Even funnier is the simple fact that I had a look she liked, while her own look made me uncomfortable.  I was, after all, there to spend three weeks watching noise bands.  

This was the fateful trip where I was “immortalized” in the Aa parking lot photo.  Finding new bands with which to annoy my own (equally) annoying seventh-graders was practically a(nother) full-time job.  This trip turned out to be a goldmine, providing me with all types of scuzzy audio perversion. Except for the Twink album, The Broken Record, which I also received on this trip. An album which is beloved by children and carny folk throughout this great land of ours.  (That album, and my adventures with it, seriously need to be written down.)

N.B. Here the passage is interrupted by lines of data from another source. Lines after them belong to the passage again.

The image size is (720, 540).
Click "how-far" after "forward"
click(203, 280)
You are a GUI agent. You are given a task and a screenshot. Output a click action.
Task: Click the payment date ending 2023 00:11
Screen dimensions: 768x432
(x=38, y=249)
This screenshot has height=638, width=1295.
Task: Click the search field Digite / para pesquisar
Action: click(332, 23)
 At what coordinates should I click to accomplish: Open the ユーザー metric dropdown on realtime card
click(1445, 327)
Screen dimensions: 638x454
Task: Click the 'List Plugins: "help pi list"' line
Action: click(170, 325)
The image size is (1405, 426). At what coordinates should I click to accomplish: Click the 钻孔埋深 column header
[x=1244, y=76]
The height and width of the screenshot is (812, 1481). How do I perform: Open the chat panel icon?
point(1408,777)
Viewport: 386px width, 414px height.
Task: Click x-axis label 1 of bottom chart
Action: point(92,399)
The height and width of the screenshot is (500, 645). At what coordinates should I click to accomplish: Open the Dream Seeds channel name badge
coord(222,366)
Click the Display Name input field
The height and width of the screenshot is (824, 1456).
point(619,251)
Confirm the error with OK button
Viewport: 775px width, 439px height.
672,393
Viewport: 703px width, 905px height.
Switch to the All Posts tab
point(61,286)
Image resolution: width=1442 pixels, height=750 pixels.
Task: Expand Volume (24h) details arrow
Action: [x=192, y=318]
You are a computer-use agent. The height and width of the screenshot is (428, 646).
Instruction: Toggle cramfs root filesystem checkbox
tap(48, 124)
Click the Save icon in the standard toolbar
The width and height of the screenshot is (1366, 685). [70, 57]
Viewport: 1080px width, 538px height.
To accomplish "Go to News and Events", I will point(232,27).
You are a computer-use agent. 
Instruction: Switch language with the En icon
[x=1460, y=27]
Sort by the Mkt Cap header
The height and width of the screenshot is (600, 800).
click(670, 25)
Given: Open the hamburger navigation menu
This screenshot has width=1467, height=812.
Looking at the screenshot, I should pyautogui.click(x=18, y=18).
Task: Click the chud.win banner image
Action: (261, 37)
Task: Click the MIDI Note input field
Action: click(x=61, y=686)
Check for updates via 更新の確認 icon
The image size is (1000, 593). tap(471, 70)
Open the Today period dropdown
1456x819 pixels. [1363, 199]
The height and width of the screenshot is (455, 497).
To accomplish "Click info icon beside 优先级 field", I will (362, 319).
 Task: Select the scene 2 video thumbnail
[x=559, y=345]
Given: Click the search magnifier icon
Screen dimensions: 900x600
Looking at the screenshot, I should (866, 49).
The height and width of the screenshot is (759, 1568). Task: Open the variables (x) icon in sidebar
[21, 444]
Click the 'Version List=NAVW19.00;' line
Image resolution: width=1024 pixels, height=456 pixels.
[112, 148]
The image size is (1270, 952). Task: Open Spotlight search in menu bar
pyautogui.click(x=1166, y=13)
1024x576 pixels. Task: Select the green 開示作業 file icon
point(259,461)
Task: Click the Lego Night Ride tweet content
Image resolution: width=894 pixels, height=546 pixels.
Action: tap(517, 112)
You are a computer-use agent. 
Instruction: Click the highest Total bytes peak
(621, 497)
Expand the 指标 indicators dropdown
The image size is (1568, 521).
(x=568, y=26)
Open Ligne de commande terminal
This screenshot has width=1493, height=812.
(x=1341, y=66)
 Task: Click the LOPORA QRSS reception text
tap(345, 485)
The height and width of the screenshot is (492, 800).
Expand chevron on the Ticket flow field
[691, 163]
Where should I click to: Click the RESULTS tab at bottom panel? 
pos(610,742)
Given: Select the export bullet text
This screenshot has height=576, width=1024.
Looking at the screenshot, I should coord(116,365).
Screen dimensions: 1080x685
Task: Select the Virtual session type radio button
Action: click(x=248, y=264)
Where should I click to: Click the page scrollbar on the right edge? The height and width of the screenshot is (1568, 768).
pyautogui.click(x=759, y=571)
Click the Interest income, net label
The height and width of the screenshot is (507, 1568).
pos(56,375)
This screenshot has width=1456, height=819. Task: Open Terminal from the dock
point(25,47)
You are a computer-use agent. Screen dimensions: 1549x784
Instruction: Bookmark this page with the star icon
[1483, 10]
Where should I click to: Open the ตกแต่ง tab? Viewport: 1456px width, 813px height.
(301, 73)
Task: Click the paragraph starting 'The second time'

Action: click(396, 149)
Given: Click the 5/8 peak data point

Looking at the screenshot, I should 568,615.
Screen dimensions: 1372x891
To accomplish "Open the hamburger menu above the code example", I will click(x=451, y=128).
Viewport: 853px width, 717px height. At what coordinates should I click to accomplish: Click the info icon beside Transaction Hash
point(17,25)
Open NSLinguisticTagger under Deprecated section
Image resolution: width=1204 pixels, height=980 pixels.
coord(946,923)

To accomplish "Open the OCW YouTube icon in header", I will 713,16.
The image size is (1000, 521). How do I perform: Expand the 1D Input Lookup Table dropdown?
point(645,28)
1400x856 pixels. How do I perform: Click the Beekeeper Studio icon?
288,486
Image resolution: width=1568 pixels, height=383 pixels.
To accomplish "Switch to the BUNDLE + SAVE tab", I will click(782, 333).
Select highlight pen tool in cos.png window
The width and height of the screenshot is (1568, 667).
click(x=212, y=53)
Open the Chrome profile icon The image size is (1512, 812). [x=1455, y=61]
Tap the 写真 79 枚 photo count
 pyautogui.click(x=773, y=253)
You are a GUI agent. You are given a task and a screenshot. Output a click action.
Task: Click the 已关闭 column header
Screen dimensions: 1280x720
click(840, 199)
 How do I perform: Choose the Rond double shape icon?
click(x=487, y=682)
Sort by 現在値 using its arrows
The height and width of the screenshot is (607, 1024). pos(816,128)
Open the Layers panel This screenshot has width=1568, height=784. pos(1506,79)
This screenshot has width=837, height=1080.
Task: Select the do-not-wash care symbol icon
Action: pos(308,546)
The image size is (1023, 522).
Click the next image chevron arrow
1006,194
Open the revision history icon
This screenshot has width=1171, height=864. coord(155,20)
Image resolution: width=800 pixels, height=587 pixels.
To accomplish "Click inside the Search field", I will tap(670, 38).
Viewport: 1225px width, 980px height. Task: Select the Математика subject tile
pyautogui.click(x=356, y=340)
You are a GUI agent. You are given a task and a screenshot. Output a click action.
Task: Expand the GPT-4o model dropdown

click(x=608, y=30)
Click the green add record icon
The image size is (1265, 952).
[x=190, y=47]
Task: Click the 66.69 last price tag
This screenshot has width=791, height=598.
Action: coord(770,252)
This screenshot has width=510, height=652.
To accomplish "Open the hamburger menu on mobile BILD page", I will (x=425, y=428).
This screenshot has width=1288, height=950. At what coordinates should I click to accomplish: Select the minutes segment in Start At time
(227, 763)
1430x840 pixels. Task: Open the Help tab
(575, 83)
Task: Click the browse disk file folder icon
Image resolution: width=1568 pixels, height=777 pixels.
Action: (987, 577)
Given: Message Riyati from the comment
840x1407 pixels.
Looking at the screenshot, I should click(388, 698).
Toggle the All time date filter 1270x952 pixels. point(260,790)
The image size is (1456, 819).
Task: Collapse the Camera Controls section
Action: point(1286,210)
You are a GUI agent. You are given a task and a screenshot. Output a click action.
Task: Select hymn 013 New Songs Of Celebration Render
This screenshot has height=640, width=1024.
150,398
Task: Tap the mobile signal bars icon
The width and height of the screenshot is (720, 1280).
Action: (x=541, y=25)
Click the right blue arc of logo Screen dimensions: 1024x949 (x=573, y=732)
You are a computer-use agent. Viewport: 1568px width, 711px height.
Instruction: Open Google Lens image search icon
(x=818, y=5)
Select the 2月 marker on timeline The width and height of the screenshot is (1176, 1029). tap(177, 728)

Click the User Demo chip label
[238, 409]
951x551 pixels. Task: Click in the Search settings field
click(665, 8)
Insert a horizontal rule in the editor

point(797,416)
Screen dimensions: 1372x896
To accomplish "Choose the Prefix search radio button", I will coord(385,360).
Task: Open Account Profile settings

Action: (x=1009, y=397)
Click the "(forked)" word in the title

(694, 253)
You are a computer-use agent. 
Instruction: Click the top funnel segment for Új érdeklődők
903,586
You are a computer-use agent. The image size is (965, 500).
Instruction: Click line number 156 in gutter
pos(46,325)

Later, upon returning to the couch I was crashing on, my friend’s (soon to be ex-) roommate offered me another chance at work!  Forty bucks to help him move his stuff to the house he had just bought.  As we now all know, I’m naturally inclined to sloth, and by no means did I want to sully my silken hands by carrying around his strangulation porn collection.  So I declined employment for the second time that day.  

Yet unlike the pleasant businesswoman from earlier that morning, this businessman then became incredulous: 

“What!?!  It’s an easy forty bucks!,” he shouted.  “Who cares if the girls are being choked as they perform fellatio?  So what?  Don’t you judge me!”